…Failure to Communicate!

Okay, I’m going to upset a lot of people here, so brace yourselves…

Ready?

ROLEPLAYERS ANNOY THE HELL OUT OF ME. (Not just the idiots that appealed Bottom, I mean.)

Okay, okay, not every roleplayer. You want to roleplay that you’re Duncan McDoofus of the Wanker line of wizardry, hey, more power to you! I like playing with normal roleplayers. But the people that really, really annoy me are the SUPER roleplayers. Know these guys? They’re the ones that are SO into their character, they have to type in an accent. And not just any accent, either!

A SUPER UNINTELLIGIBLE ACCENT THAT WOULD MAKE MICKEY O’ NEIL CONFUSED!

Look, I’m all for throwing in some accent to ‘get into the mood.’ Saying things like “Aye, lass” and “I canna’ imagine such a thang” are fine. Even “She canna take much more o’ this, cap’n!” That’s understandable, not confusing, and pretty clear what you’re communicating. Let’s take a look at an example, shall we?

“Blast! I’m afraid we canna get ta tha keep in time, lad. Ye’ll have ta hold ’em off yerselves!”

Now, from this statement, we can understand the following:

  1. The speaker is speaking with what appears to be a Scottish accent.
  2. She is telling us her party cannot get to the keep to help with the defense in a timely fashion.
  3. The defense of said keep will fall upon those of us that are there.

Not too confusing, right?

Now let’s take a look at some… accented… speaking I heard tonite:

“Ach! Dis n gun do. Sure n us’n keen fin a wey tru dem devendurs. Ye’s gun haf ta hol dem walls yeself.”

From this statement, we can understand the following:

  1. Jack
  2. Shit

And I’m not so sure I understood the Jack part.
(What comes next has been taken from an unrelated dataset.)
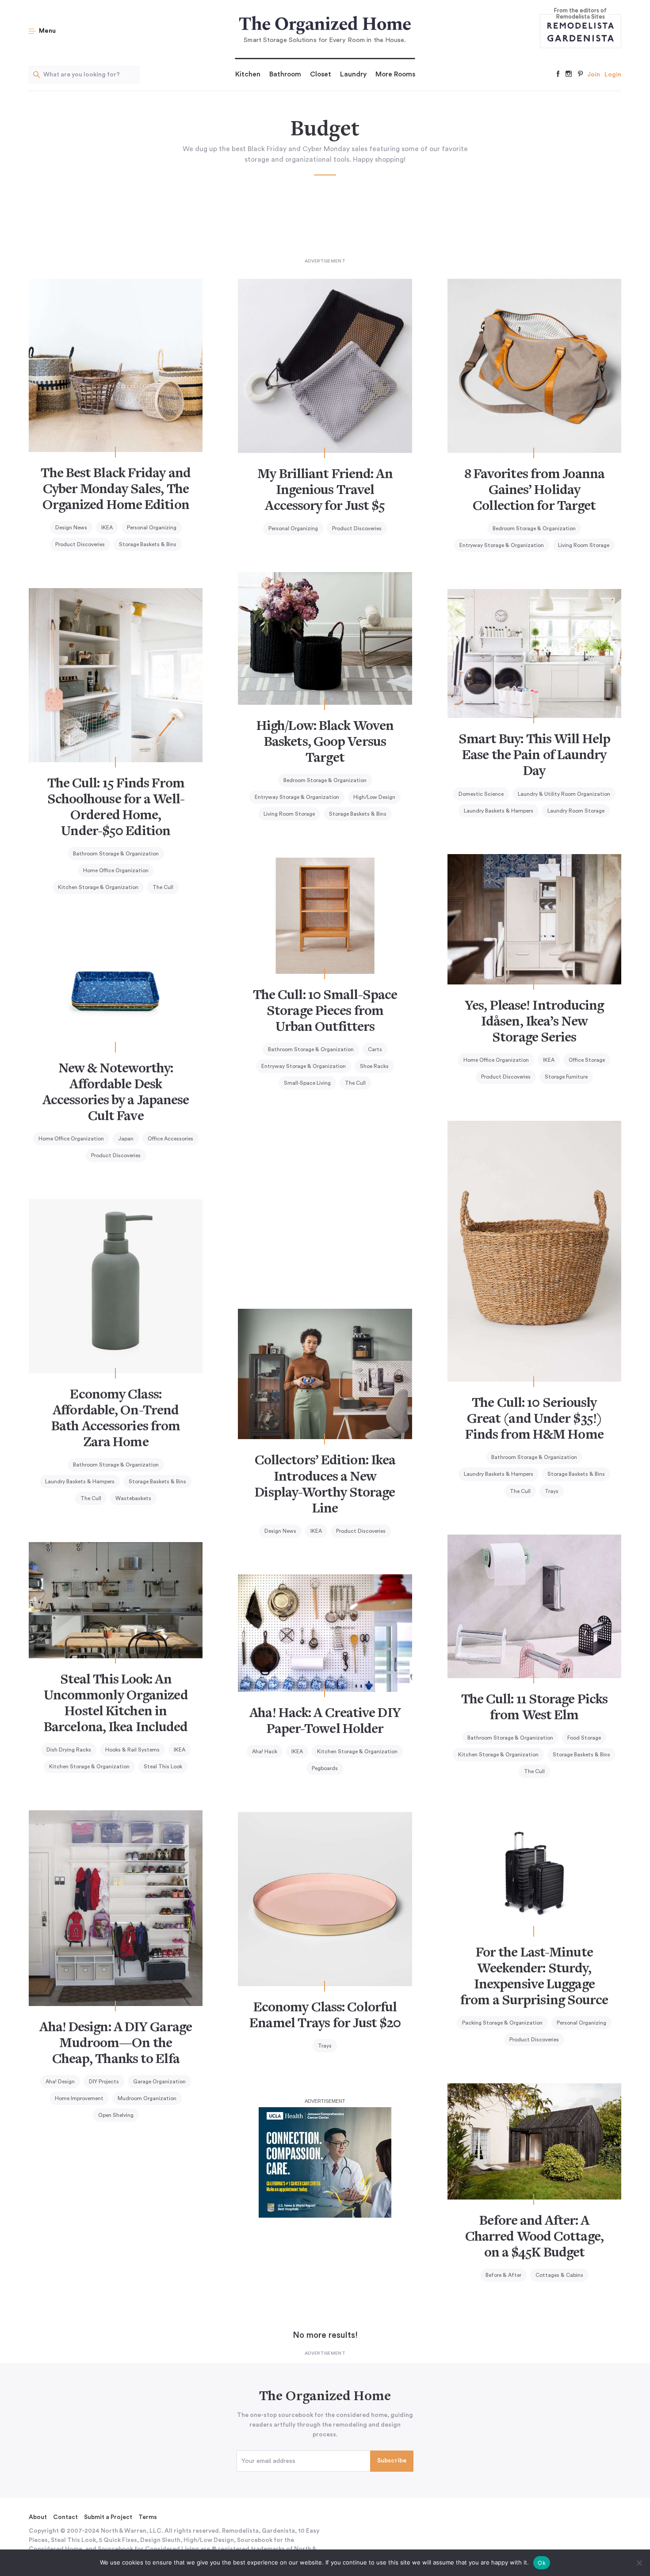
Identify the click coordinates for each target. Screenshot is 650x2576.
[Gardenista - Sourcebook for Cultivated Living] (580, 38)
Hey, you want to roleplay the part of a barbaric… brain-damaged… um… confused… did I say brain-damaged?… stupid… umm… (some nationality that probably perished when one of their members tried to tell the others that his feet hurt and resulted in the rest of them thinking he said the Lord told him they should all throw themselves off of a cliff)… person. That is your right. Feel free!

However, you need to understand that everyone around you does not speak Idiot. Some of us are barely fluent in English, and although they may share the same linguistic origins, I assure you, the two have parted long, long ago (except for “inflammable” – that word’s still left over from Idiot). So if you begin to ask everyone around you for help speaking Idiot, or attempt to organize a raid speaking Idiot, or even mention to someone in Idiot that you are currently on fire, and would they, if they could, be so kind as to put you out? – don’t be surprised if everyone ignores you. Or simply piles kindling on the flames.
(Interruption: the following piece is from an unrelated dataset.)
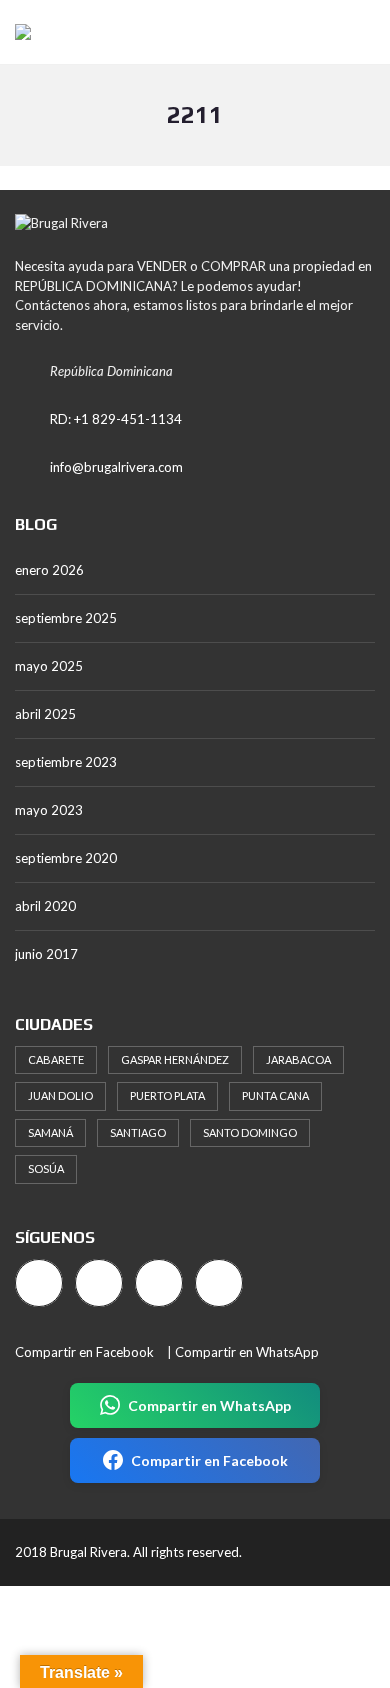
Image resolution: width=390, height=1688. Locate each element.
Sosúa (46, 1168)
I mean, come on – back in the real world where your mother’s basement is your Lair of Doom and you routinely post to message boards that the correct pronunciation is “KEL-tic, not SEL-tic,” surely some part of you must be aware that the natural reaction of humans when faced with someone speaking a foreign tongue is to a) see if you can trick them into saying dirty words in your language, or b) see if they’ll teach you dirty words in their language. An interesting footnote here: I once had the ambition to learn how to say, “I didn’t do it!” in as many languages as possible. So far, I can only manage to say it in English and Klingon. Honest.

I appreciate your character was raised by wolves and barely grasped the concept of walking upright, let alone doing this crazy thing called “cooking your food” and not urinating on your bed to mark your territory. That’s swell. I admire your creativity. Hell, I applaud your dedication. But you have to keep in mind that part of role-playing is the PLAYING part. You have to give some leeway to the people around you – if it’s that important to you, hey, speak however you want. Grunt and thump your chest for all I care. But if you’re trying to tell someone something important, like “Hey, there’s 500 Mids over the next hill asking to borrow a cup of sugar,” a smart idea would be to suspend the heavy accent, communicate your message in clear, concise tones, and then get back to your picking flees from your pelt or rolling in the mud or humping a tree or whatever is important to your character.

Everyone around you will be very grateful to you. They might even take pity on you and role-play the part of the benevolent master that takes you under their wing to teach you the finer skills like bathing, walking upright and why fire bad!